Myanmar’s death toll from the major earthquake rose above 3,300 as UN aid directors called on the world to help disaster-hit countries.
The shaking of magnitude 7.7 that hit Southeast Asian countries on March 28 caused 3,354 deaths and 4,508 injuries, leaving 220 other people missing. New figures issued by the state media on Saturday.
The UN’s highest aid official met with the victims of Mandalay, a central city of Myanmar, located near the epicenter and now addressed the serious damage throughout the city, describing the destruction as “extraordinary.”
“The world must gather behind the people of Myanmar,” Tom Fletcher wrote in X’s post.
He praised the humanitarian and community groups who led the response to trembling with “courage, skill, determination.”
“Many people lost everything, but they kept going out to support the survivors,” Fletcher said.
At Mandalay #Myanmar, we meet the community at the epicenter of the earthquake.
The destruction is incredible. My life was lost. The house was destroyed. My livelihood has shattered. But the resilience is incredible.
The United Nations is here to support it. The world must gather behind the people of Myanmar. pic.twitter.com/ol6htujrvf
– Tom Fletcher (@unreliefchief) April 5, 2025
The new toll was announced after the country’s military government prime minister Min Ang Fräning returned to Bangkok’s regional summit on Friday from a rare foreign trip in Bangkok.
A spokesman for the Indian Ministry of Home Affairs said on Friday that Indian Prime Minister Narendra Modi called for a ceasefire to be permanent in the civil war in Myanmar, and that elections should be “comprehensive and reliable.”
China, Russia and India were one of the first countries to provide support, sending rescue teams to Myanmar to find survivors.

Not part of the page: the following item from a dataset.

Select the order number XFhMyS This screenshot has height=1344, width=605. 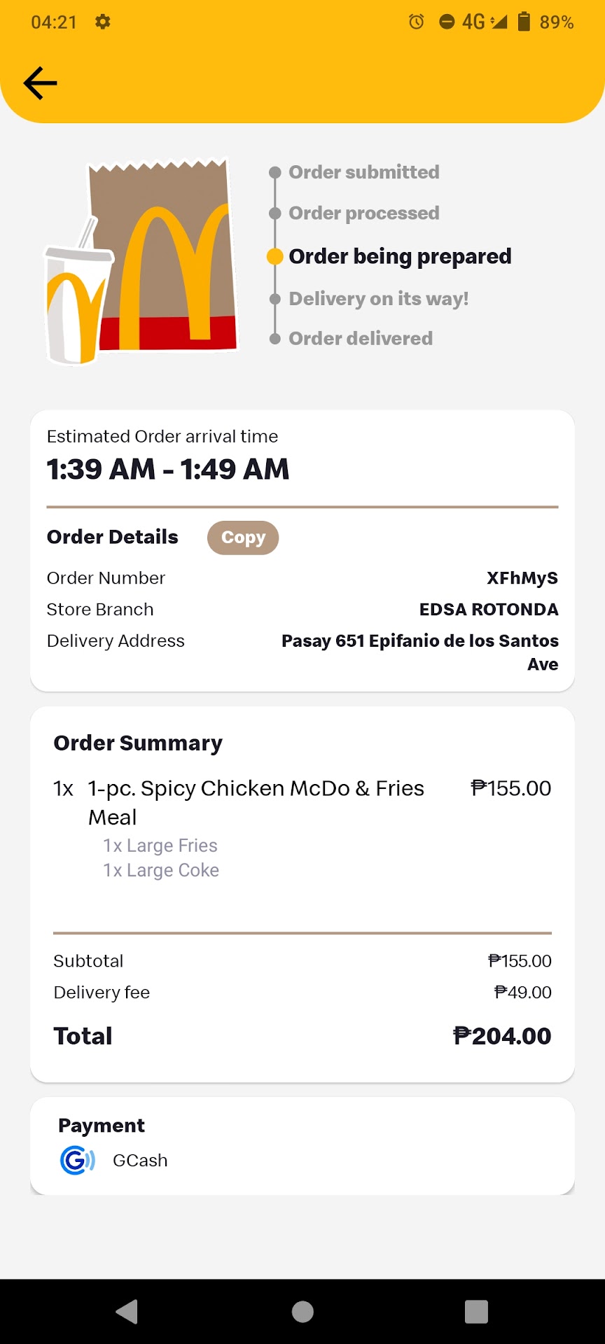point(522,578)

While the United States has traditionally been at the forefront of international disaster relief, President Donald Trump has dismantled the country’s humanitarian aid agency.
Washington said on Friday it added $7 million in addition to its previous $2 million support to Myanmar, adding that it is unfair to expect to maintain major humanitarian relief around the world.
Since defeating elected private government Nobel Prize winner Aung San Suu Kyi in 2021, the military has struggled to run Myanmar and has left basic services, including the tattered economy and healthcare, a situation worsened by the March 28 earthquake.
The United Nations High Commissioner for Human Rights said Friday that the military government is restricting aid supply to earthquake-hit areas where communities did not support the rules.
The UN office said the 16 incident occurred after the ceasefire was declared Wednesday, investigating 53 reported troops’ attacks against the enemy.